Последнее время она избегала Воропаева потому, что чувствовала себя перед ним виноватой. Недели две назад почтальон вручил ей его письмо, адресованное Горевой и возвращенное «за выбытием адресата». Лена долго держала в руках смятый, надорванный с краю конверт и вдруг, не отдавая себе отчета в том, что делает, вскрыла его, вынула письмо и, уже не сумев удержаться, прочла до конца. Потом ей стало до того стыдно своего поступка, что она так и не решилась признаться в нем Воропаеву и не отдала ему письма.

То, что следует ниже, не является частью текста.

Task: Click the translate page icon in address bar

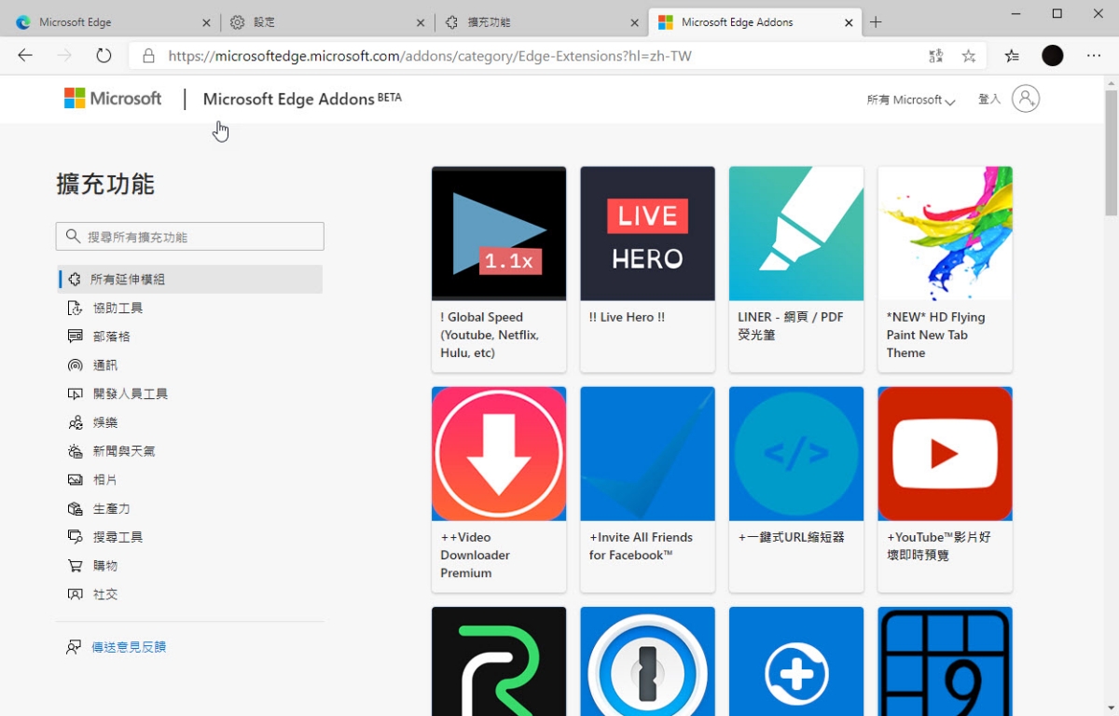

Она помнила это страшное письмо почти наизусть.
Воропаев писал Горевой мужественно и откровенно, как можно писать только очень близкому человеку, о том, что сознание собственной неполноценности заставило его решиться уйти из ее жизни (этим объясняется его молчание), что весь уклад его нынешней жизни только подтверждает правильность такого решения. Он всегда был скитальцем. Покойная жена разделяла его участь и вряд ли была очень счастлива. «Думать о тебе, Шура, просто как о доброй знакомой я бы не мог. Если случилось так, что ты не можешь быть со мною рядом как самый близкий и родной мне человек, а я прекрасно понимаю, что это невозможно, — писал он, как бы прося извинить его за самую мысль о возможности общей судьбы, — значит мне незачем думать о тебе. Какое право я имею навязывать тебе свою волю, свои интересы? Вероятно, существуют иные схемы счастливой жизни, но я их не знаю, да, признаться, никогда не принял бы их. Для тебя ли это?»